Gather some quick essential knowledge of dieting before you start on your next diet plan. Learn what is Basal Metabolic Rate (BMR) and how to compute your BMR. Use BMR to derive your daily energy needs. Learn how to translate your weight loss target to calorie values. Know the different measurements use for food energy: calorie versus Calorie versus kilocalorie. And finally you will be able to determine the amount of food you have to eat per day to reach your target weight.

Basal Metabolic Rate (BMR)

BMR is the rate at which energy is used by an organism at complete rest. (cited from The American Heritage Dictionary) BMR is important to you because BMR gives the amount of energy you need to supply your body (from food intake) per day so as to maintain your current body weight. There is no quick and easy way to accurately measure your BMR. However, there are empirical formulae to estimate your BMR but these are good enough for our purpose.

Calculate BMR using Empirical Formulae

There are several empirical equations available to compute BMR. Among these equations, the Harris-Benedict equation is one of the most widely used and more accurate prediction equation.
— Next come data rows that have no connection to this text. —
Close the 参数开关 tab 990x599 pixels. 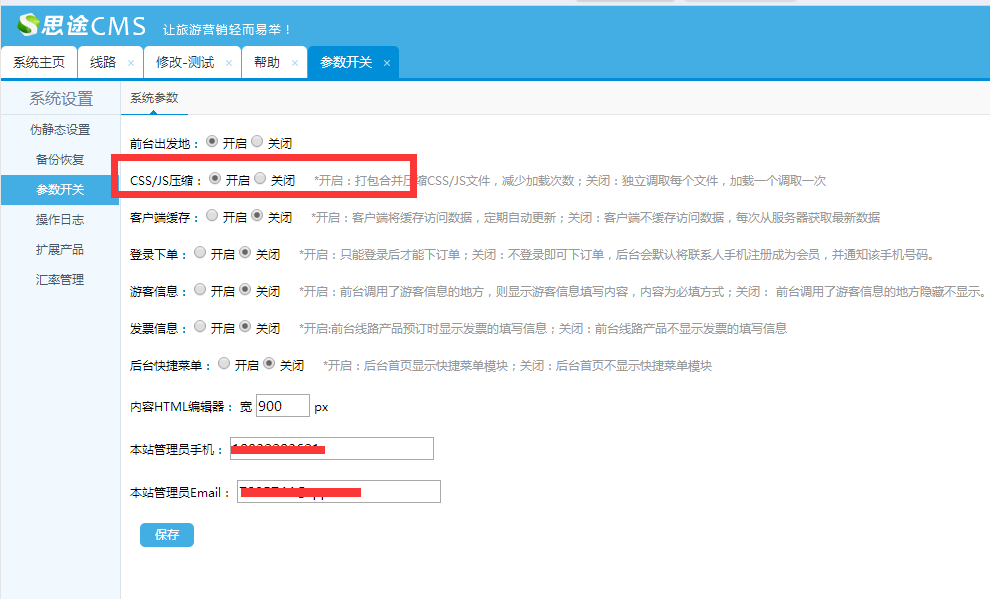386,63
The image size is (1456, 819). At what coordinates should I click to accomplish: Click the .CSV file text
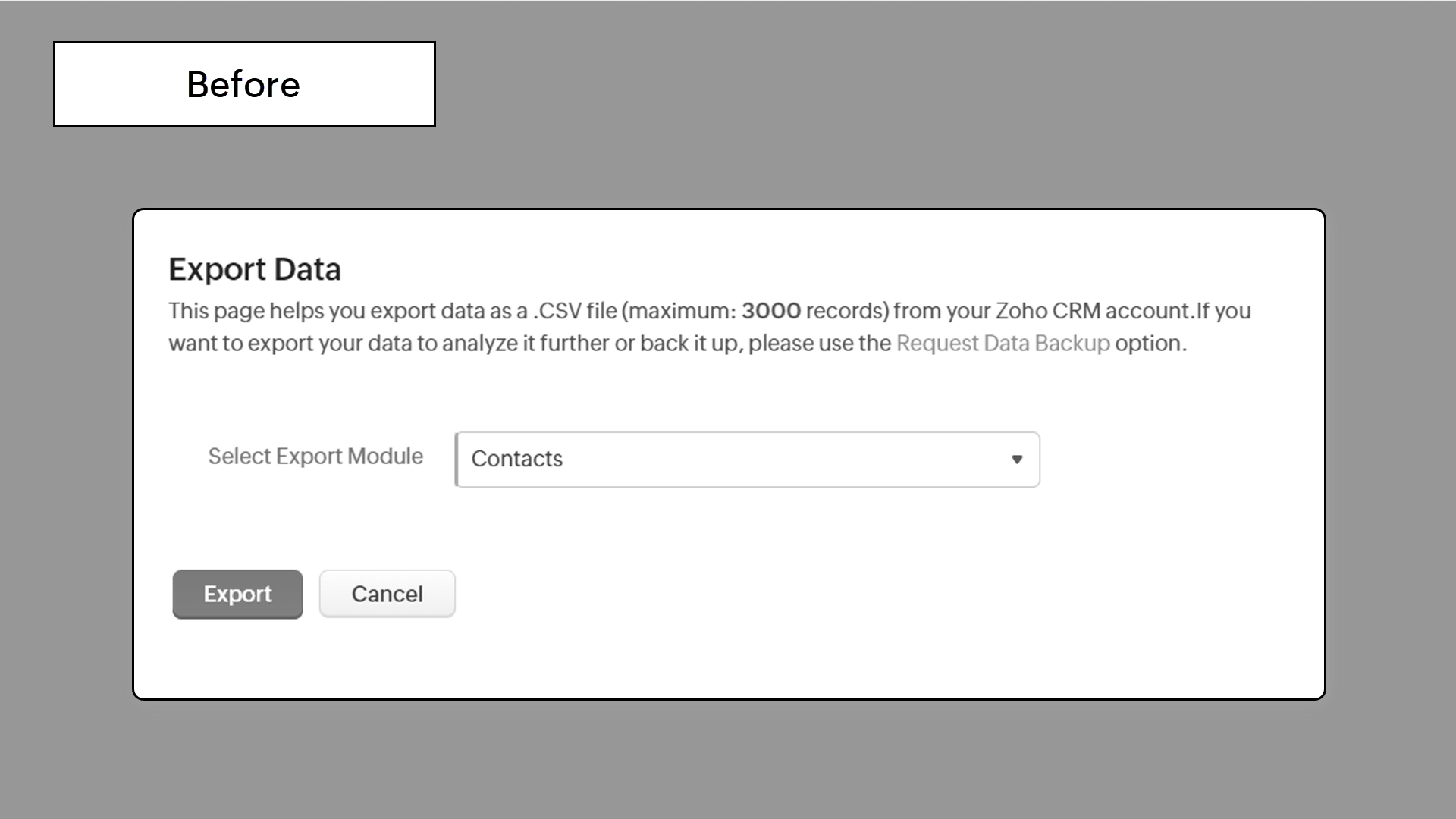coord(575,311)

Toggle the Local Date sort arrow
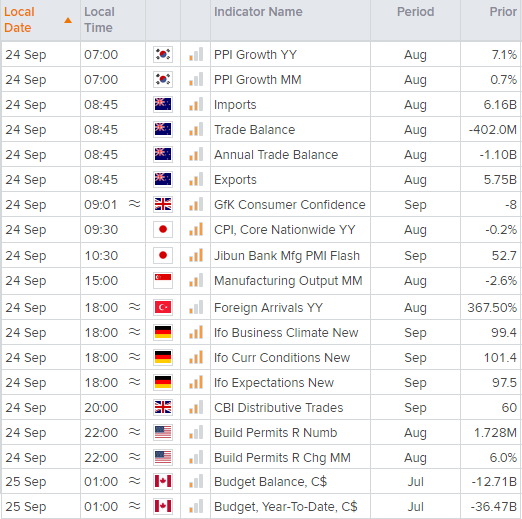pyautogui.click(x=68, y=20)
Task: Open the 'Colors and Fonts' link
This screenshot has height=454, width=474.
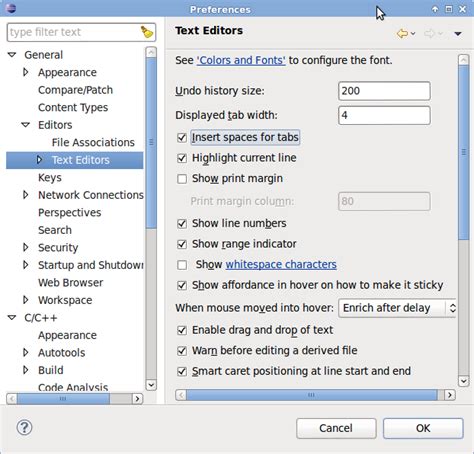Action: [x=241, y=60]
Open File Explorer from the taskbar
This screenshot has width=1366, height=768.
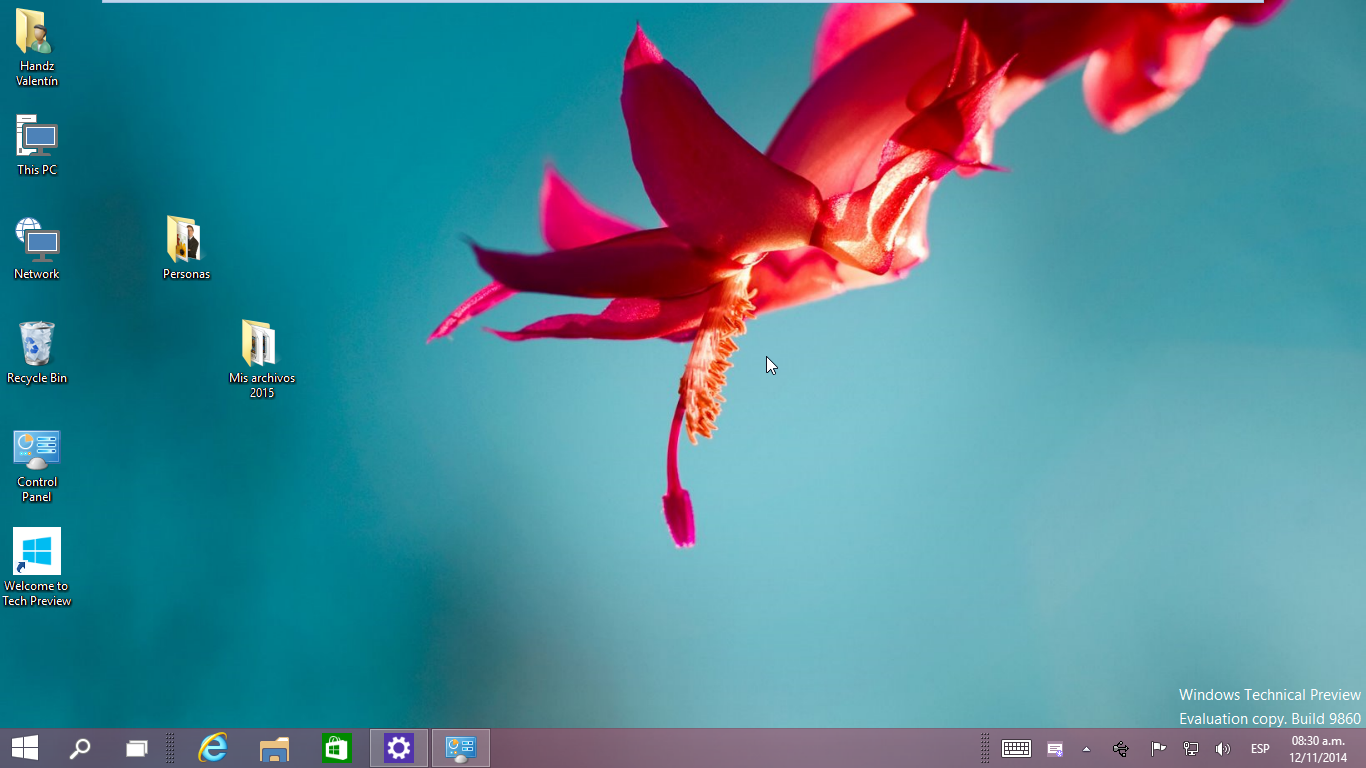[274, 748]
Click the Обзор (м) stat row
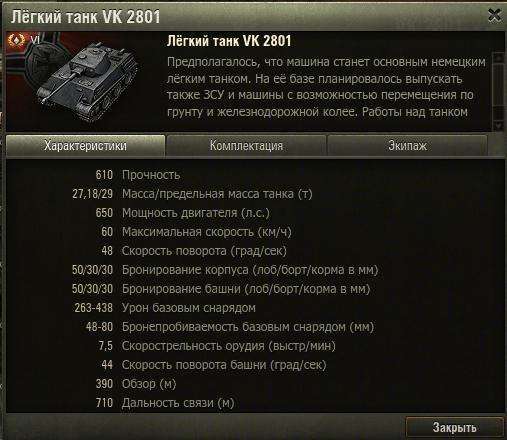This screenshot has height=440, width=507. pos(136,384)
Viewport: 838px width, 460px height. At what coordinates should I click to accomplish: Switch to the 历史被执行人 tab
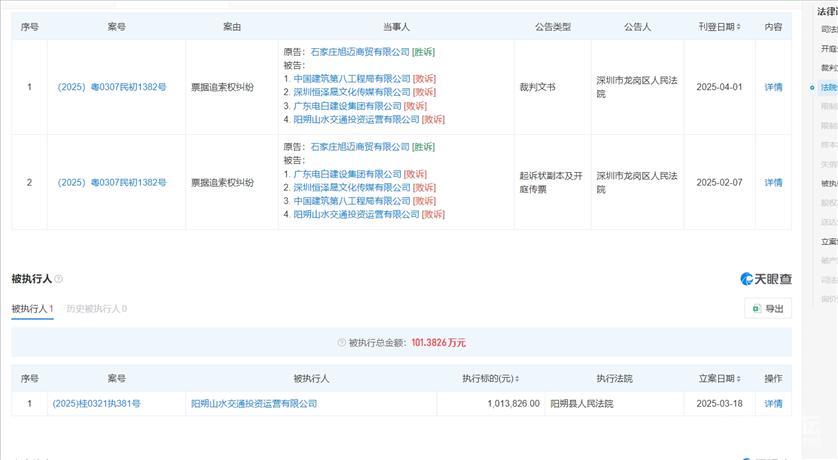click(x=96, y=309)
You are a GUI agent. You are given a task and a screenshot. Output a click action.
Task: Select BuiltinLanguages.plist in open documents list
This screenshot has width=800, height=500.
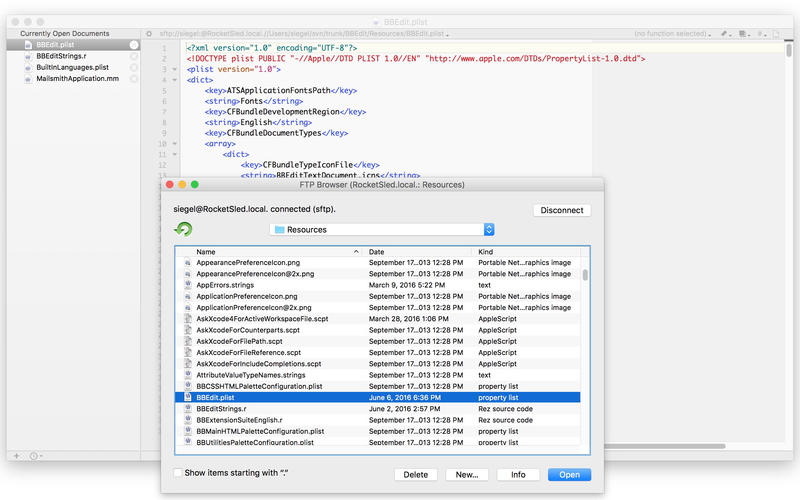[x=72, y=67]
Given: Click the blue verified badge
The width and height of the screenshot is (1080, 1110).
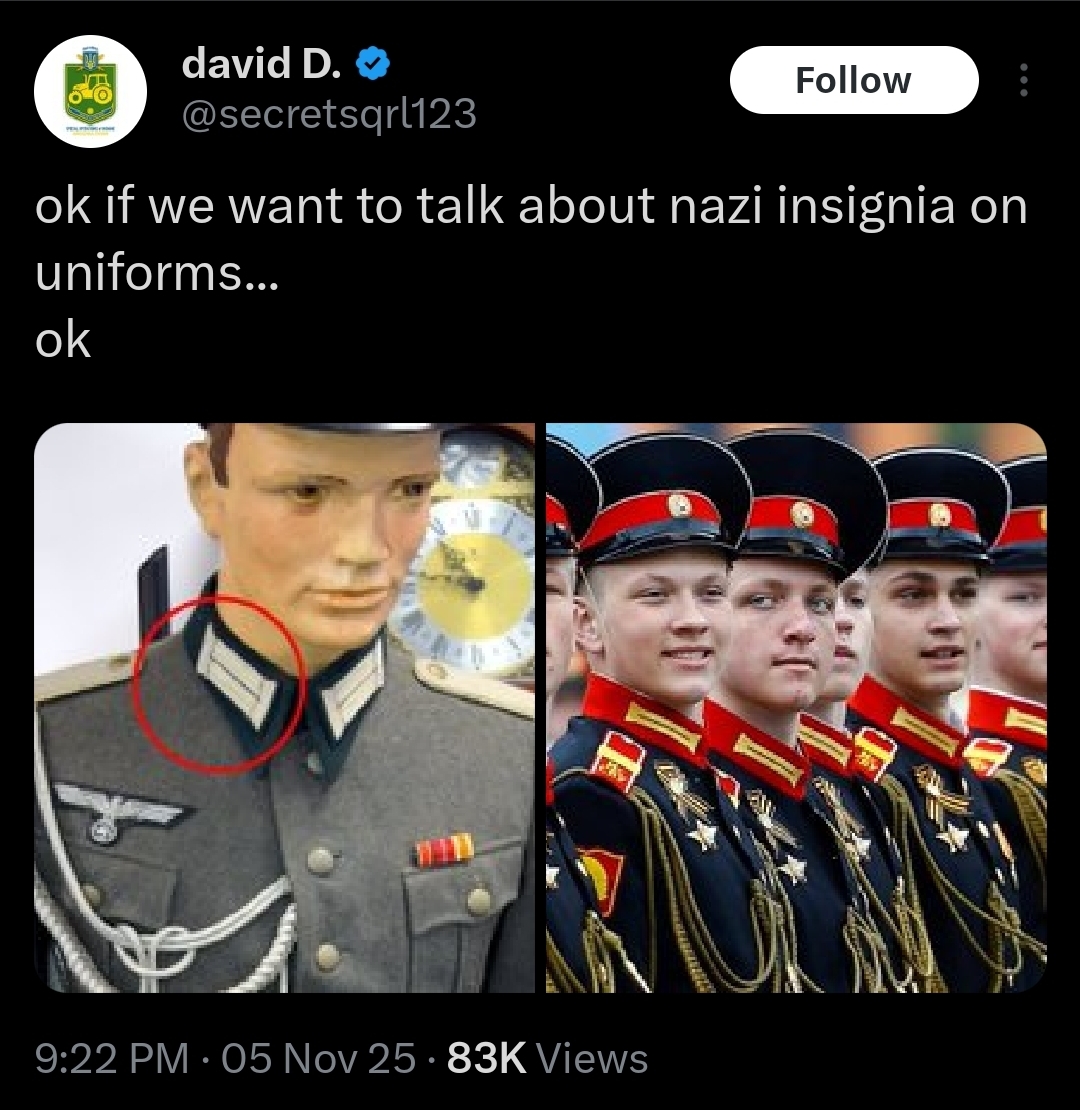Looking at the screenshot, I should tap(372, 64).
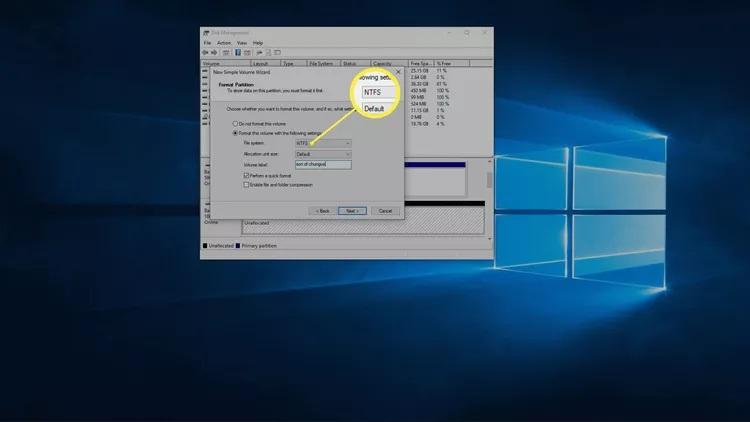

There are two equations; one for women and the other for men.

BMR (men) (kilocalorie/day) = 66.5 + (13.75 x weight in kg) + (5.003 x height in cm) - (6.775 x age)

BMR (women) (kilocalorie/day) = 655.1 + (9.563 x weight in kg) + (1.850 x height in cm) - (4.676 x age)

(A Biometric Study of Basal Metabolism in Man. JA Harris, FG Benedict - Washington, DC: Carnegie Institute, 1919)

Calculate Daily Energy Needs (DEN) from BMR

The BMR formula only gives your daily energy needs if you are at complete rest. To compute your daily lifestyle energy needs, you need to determine your activity level and multiply your BMR by the corresponding activity factor.

DEN (kilocalorie/day) = BMR x Factor

Activity Level Activity Description Factor
Sedentary Little or no exercise, desk job 1.2
Lightly Active Light exercise/sports 1-3 days/week 1.375
Moderately Active Moderate exercise/sports 3-5 days/week 1.55
Very Active Hard exercise/sports 6-7 days/week 1.725
Extremely Active Hard exercise/sports 7 days/week and physical job 1.9

(McArdle, et. al. 1996)

Calorie versus calorie versus kilocalorie

These are the different measurement units for energy value. They may seem confusing at first. But don't worry, it actually quite easy to understand.

1 kilocalorie = 1 Calorie = 1000 calorie

Calculate Daily Food Intake to Reach Ideal Weight

The final step is to compute the amount of food you should eat to reach your targeted weight. To compute this value, you need to have the following information

Daily Food Intake (kilocalorie/day) = DEN - [9000 x (Intended Weight Loss) / (Intended Time)]

(assume all weight loss is from fats. 1g of fats give 9 kilocalorie)

A Word of Caution

It is always advisable to consult your doctor before you embarked on any diet plan. Embarking on a very low calorie diet is definitely not suitable for everyone and you should seek professional advice first. Last but not least, you should set a reasonable weight loss target within a realistic time frame.